→ Text:
Start of Block

Testing the General Deductive Reasoning Capacity of Large Language Models Using OOD Examples (2305.15269v3)

Abstract: Given the intractably large size of the space of proofs, any model that is capable of general deductive reasoning must generalize to proofs of greater complexity. Recent studies have shown that LLMs possess some abstract deductive reasoning ability given chain-of-thought prompts. However, they have primarily been tested on proofs using modus ponens or of a specific size, and from the same distribution as the in-context examples. To measure the general deductive reasoning ability of LLMs, we test on a broad set of deduction rules and measure their ability to generalize to more complex proofs from simpler demonstrations from multiple angles: depth-, width-, and compositional generalization. To facilitate systematic exploration, we construct a new synthetic and programmable reasoning dataset that enables control over deduction rules and proof complexity. Our experiments on four LLMs of various sizes and training objectives show that they are able to generalize to compositional proofs. However, they have difficulty generalizing to longer proofs, and they require explicit demonstrations to produce hypothetical subproofs, specifically in proof by cases and proof by contradiction.

End of Block

→ Records supplied:
Start of Block

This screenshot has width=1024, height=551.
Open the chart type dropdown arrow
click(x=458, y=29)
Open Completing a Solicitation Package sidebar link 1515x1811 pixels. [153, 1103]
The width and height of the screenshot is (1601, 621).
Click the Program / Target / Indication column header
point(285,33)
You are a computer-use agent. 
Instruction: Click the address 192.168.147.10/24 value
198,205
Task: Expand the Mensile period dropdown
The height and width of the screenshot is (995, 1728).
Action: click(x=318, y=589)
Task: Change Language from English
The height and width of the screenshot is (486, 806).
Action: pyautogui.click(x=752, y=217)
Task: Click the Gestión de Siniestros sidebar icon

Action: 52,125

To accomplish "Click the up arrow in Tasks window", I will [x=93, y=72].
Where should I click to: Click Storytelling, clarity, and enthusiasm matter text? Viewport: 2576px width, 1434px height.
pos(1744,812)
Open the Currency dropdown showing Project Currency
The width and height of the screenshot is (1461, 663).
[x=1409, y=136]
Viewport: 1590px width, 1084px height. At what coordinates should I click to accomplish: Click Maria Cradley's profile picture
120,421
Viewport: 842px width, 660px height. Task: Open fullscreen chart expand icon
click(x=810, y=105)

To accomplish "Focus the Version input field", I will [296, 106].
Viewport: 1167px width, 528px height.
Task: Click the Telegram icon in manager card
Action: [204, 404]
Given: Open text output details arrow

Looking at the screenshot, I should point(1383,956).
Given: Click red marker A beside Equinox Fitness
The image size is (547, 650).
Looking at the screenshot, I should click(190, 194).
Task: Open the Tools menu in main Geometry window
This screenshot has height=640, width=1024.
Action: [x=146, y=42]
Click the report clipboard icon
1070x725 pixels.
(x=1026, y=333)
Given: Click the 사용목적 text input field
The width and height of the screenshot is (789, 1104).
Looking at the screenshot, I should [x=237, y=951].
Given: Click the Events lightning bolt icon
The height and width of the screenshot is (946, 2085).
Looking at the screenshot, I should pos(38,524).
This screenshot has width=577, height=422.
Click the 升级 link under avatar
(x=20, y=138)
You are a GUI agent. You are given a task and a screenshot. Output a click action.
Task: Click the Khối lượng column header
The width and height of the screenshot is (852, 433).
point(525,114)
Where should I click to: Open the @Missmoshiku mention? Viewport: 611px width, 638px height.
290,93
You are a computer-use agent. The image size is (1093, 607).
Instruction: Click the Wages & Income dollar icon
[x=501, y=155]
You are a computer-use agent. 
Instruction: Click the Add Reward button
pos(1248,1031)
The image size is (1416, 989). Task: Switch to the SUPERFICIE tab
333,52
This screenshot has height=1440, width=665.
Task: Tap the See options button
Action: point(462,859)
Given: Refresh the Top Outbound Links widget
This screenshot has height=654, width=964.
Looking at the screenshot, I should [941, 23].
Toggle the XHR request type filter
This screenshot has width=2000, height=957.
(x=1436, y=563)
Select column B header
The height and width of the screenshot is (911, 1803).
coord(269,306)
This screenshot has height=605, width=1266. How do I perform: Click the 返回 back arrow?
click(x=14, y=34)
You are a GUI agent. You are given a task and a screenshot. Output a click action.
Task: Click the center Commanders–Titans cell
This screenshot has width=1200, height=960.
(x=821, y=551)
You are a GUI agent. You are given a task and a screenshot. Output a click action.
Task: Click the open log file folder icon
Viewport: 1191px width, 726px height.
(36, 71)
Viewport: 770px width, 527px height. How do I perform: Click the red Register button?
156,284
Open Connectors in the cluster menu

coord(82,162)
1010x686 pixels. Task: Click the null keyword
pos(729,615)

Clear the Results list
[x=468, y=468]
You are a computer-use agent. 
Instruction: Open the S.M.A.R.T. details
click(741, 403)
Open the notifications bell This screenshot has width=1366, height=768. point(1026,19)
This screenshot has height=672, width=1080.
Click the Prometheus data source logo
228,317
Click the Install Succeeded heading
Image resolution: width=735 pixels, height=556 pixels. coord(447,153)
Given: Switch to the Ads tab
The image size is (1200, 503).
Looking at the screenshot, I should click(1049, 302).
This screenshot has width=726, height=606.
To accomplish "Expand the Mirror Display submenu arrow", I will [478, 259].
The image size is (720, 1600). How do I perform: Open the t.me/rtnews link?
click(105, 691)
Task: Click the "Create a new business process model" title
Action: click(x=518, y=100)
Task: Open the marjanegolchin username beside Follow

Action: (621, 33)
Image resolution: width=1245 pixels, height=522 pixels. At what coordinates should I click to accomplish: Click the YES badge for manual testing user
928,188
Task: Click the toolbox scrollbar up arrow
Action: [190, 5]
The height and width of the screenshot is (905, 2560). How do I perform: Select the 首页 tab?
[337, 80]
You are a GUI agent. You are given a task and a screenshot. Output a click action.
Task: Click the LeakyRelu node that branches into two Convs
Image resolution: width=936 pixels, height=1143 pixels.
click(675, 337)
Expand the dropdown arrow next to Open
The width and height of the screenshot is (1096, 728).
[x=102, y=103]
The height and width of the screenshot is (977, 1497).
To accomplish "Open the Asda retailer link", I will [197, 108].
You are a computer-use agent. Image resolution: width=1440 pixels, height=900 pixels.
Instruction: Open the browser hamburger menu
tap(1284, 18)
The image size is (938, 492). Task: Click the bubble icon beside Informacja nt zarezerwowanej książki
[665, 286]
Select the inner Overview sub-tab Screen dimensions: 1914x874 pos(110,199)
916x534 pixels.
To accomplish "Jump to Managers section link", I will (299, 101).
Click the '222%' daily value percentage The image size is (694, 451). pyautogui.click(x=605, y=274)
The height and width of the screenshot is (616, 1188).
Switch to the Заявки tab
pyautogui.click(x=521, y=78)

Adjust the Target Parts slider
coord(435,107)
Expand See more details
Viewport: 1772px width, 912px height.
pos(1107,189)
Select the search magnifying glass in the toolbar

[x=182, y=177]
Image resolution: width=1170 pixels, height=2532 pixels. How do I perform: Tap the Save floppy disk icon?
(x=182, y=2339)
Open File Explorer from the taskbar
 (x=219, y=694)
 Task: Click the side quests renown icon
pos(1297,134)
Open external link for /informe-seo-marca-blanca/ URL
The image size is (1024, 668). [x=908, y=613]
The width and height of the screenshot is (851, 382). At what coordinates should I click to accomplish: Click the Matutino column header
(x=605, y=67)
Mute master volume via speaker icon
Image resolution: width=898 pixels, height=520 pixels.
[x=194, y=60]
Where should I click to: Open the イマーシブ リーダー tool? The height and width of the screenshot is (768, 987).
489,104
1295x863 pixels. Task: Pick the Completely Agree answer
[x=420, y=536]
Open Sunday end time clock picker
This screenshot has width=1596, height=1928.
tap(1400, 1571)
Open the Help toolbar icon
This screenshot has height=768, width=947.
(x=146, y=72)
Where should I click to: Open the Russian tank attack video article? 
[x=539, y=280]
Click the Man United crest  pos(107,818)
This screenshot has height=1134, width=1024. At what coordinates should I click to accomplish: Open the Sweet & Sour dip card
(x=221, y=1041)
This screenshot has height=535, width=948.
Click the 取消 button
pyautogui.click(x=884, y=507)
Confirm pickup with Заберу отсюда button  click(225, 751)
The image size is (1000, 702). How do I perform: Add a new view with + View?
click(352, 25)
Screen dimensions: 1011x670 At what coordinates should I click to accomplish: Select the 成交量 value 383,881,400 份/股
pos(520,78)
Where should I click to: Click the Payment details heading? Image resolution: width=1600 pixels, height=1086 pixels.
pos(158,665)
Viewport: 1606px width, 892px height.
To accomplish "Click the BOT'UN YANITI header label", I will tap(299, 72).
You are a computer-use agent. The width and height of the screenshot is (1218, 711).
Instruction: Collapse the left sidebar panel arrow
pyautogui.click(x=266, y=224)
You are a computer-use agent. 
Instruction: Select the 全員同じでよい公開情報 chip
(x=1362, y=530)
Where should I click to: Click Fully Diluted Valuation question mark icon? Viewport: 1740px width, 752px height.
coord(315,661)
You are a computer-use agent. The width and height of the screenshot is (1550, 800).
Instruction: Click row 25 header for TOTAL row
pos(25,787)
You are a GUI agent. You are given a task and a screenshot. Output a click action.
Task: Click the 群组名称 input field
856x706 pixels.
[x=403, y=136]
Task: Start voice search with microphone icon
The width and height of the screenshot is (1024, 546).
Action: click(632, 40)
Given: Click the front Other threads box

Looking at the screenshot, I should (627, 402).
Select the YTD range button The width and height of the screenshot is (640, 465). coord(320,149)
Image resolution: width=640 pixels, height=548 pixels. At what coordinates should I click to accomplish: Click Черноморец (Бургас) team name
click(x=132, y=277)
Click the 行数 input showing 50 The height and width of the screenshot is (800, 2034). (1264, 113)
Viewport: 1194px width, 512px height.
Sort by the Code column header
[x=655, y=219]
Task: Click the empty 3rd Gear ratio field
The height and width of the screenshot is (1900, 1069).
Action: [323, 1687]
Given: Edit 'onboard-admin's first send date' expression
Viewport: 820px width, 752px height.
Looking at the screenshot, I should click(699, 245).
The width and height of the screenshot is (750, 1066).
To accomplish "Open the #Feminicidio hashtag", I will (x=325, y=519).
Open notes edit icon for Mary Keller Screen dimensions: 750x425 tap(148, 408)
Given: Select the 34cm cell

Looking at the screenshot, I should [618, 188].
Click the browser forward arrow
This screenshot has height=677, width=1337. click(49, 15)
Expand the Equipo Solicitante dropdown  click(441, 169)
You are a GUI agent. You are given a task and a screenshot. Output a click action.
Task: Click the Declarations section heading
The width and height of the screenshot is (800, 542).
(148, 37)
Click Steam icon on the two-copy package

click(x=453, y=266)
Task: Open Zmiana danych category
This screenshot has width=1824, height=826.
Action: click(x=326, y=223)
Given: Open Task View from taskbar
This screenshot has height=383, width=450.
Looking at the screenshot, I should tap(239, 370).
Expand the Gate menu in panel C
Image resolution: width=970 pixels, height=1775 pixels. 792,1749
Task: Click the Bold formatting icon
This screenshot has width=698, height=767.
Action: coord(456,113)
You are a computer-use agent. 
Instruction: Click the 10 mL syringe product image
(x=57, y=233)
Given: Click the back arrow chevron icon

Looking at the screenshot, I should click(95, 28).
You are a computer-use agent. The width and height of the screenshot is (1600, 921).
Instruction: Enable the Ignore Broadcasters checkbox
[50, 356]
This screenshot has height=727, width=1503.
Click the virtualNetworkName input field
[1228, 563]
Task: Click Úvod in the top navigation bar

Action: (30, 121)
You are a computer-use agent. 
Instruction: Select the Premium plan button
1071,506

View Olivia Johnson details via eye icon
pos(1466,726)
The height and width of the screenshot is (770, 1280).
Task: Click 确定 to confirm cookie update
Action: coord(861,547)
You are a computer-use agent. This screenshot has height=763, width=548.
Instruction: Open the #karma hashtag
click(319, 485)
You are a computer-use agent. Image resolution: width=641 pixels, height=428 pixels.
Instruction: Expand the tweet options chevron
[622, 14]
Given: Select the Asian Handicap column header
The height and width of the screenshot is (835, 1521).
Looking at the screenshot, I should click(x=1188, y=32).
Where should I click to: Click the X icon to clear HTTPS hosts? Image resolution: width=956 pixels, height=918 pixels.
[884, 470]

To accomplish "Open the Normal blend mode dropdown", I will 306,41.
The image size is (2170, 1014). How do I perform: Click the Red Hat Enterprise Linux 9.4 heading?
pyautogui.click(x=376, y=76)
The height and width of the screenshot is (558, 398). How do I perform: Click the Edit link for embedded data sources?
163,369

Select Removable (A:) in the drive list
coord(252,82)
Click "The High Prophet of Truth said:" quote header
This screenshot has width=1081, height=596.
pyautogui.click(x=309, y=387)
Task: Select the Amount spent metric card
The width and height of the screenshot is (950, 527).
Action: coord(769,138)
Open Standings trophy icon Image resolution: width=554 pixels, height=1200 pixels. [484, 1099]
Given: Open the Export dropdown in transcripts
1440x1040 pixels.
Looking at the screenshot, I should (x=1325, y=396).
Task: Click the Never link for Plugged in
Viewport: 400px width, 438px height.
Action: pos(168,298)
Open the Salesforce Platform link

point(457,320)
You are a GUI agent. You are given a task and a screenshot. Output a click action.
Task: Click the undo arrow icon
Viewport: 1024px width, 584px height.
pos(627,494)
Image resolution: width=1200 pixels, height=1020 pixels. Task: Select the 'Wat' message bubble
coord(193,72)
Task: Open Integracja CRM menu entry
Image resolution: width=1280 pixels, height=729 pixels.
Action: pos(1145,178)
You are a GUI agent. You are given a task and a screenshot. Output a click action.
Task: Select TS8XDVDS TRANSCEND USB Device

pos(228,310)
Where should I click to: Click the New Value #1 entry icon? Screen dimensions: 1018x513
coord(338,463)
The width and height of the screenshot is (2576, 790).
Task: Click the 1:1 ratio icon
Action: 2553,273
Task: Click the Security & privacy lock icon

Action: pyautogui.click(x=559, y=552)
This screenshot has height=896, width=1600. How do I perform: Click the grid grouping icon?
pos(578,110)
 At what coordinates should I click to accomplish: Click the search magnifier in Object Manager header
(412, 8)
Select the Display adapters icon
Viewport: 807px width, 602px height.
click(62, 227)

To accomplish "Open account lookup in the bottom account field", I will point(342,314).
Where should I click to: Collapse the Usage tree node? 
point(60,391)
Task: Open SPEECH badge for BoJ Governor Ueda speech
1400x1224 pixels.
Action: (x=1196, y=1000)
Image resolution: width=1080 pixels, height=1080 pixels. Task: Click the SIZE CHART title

End of Block

→ Task list:
1 > In the abstract on testing deductive reasoning in large language models, name the angles the authors use to measure how well the models generalize from simpler demonstrations to more complex proofs.
2 > According to the abstract on deductive reasoning in large language models, why must any model capable of general deductive reasoning generalize to proofs of greater complexity?
3 > Extend the abstract on testing deductive reasoning in large language models, picking up after its last sentence.
The data above come from a different source than the abstract.

→ Answer set:
1 > Depth generalization, width generalization and compositional generalization.

2 > The space of proofs is intractably large. A model therefore cannot cover it through examples alone and has to be able to handle proofs more complex than those it has seen.

3 >
• The paper demonstrates that LLMs can generalize deductive reasoning across varied logical rules using a synthetic OOD dataset.
• It shows that in-context examples greatly affect performance, with models excelling in simpler cases but facing challenges with increased complexity.
• Results indicate that strategic selection of examples and model pre-training enhancements are key for improving logical inference in LLMs.

Testing the General Deductive Reasoning Capacity of LLMs Using OOD Examples

Introduction

The paper investigates the capacity of LLMs to generalize their deductive reasoning to out-of-distribution (OOD) examples. LLMs, such as GPT-3.5 and PaLM, have demonstrated some ability in abstract deductive reasoning when given chain-of-thought (CoT) prompts. However, these models have largely been tested on proofs of limited complexity and size, typically leveraging modus ponens within the same distribution as in-context examples. This paper aims to assess LLMs' generalization across various deduction rules, proof depths, and widths, using a newly developed synthetic dataset, PrOntoQA-OOD.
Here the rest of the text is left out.